A partir daí, podemos dividir o plano em quatro quadrantes. Em baixo, fica uma área que o autor chamou de quadrante de Thomas Edison. É um quadrante de alta relevância para aplicações e pouca relevância para o conhecimento fundamental. Os trabalhos de Edison foram importantíssimos para o desenvolvimento da tecnologia. Mas, do ponto de vista do conhecimento fundamental, sua contribuição foi pequena. São atividades importantíssimas, mas, geralmente, muito mais realizáveis no âmbito empresarial do que no âmbito acadêmico, em especial porque a aplicação está próxima, logo ali.

Do outro lado, fica o quadrante de Niels Bohr. Poderia ser chamado também de quadrante de Albert Einstein. É o quadrante dos projetos de pesquisa feitos com o objetivo de avançar o conhecimento e só isso. É fato, também, que esse avanço do conhecimento humano pode gerar mais tarde aplicações capazes de revolucionar as vidas de todos nós. Mas esse não é o objetivo imediato.

Mas, talvez, o mais fascinante de todos seja o quadrante de Louis Pasteur. Nele cabe a pesquisa que ao mesmo tempo faz avançar o conhecimento humano, a ponto de ser fundamental, e tem aplicações e relevância econômica e social imediatas. Nós, da FAPESP, achamos especialmente fascinantes os assuntos que podem entrar no quadrante de Pasteur. A Fundação acredita que esse quadrante é um lugar no qual o papel do Estado, como estimulador da pesquisa, deve ser muito importante.

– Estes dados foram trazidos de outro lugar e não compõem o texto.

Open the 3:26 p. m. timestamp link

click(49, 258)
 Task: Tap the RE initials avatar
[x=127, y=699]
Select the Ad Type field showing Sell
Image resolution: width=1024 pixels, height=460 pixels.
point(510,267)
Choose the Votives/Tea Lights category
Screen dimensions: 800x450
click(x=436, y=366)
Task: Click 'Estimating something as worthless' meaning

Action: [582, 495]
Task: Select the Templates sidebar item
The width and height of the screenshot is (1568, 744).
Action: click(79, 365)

É claro que a FAPESP continua a se interessar, como sempre se interessou, pelo quadrante de Bohr. E também se interessa, progressivamente, cada vez mais pelo quadrante de Edison. Mas conserva a idéia de que, nesse quadrante de Edison, é melhor fazer as coisas em parceria com as empresas, pois, se estamos falando numa aplicação, é preciso existir um aplicador. Então, as parcerias com as empresas são importantíssimas.

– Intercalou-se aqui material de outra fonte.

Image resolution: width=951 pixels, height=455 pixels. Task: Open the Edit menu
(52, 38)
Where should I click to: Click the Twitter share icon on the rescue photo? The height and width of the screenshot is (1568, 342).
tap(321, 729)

Mas, sobre o último quadrante, existe uma frase da qual gosto muito, de autoria do próprio Pasteur. Ele dizia que não existe ciência aplicada, mas sim aplicações da ciência. O estudo das aplicações da ciência é muito fácil para qualquer um capaz de dominar o saber e a teoria. Esse é o grande desafio que se abre diante do Estado de São Paulo. Ao mesmo tempo em que desenvolve a capacidade de olhar para o abstrato e o geral, para o saber e para a teoria, como dizia Pasteur, ele também deve olhar para as aplicações que trarão, para o Estado, o desenvolvimento econômico e social.

O professor Carlos Henrique de Brito Cruz é presidente do Conselho Superior da Fundação de Amparo à Pesquisa do Estado de São Paulo (FAPESP) desde setembro de 1996. É também diretor do Instituto de Física da Universidade Estadual de Campinas (Unicamp). Nascido no Rio de Janeiro e criado em São Paulo, formou-se em Engenharia Eletrônica, em 1978, pelo Instituto Tecnológico da Aeronáutica (ITA), de São José dos Campos. Fez mestrado e doutorado na Unicamp, onde começou a lecionar em 1982 e é titular da área de Eletrônica Quântica. Foi diretor do Instituto de Física e pró-reitor de Pesquisa da Unicamp. Sua principal área de interesse na pesquisa é o estudo dos fenômenos ultra-rápidos, os eventos que acontecem em menos de 1 psicossegundo, e sua aplicação ao estudo dos materiais, especialmente na área de telecomunicações. Faz suas pesquisas no Grupo de Fenômenos Ultra-Rápidos e Comunicações Ópticas do Departamento de Eletrônica Quântica do Instituto de Física da Unicamp. Depois da graduação, passou nove meses em Roma, trabalhando na Universitá degli Studi, e, entre março de 1986 e agosto de 1987, foi pesquisador residente nos Laboratórios Bell, da ATeT, em Holmdel, New Jersey. Publicou mais de 50 trabalhos em revistas especializadas e recebeu 1.240 citações na literatura internacional, entre 1980 e 1993.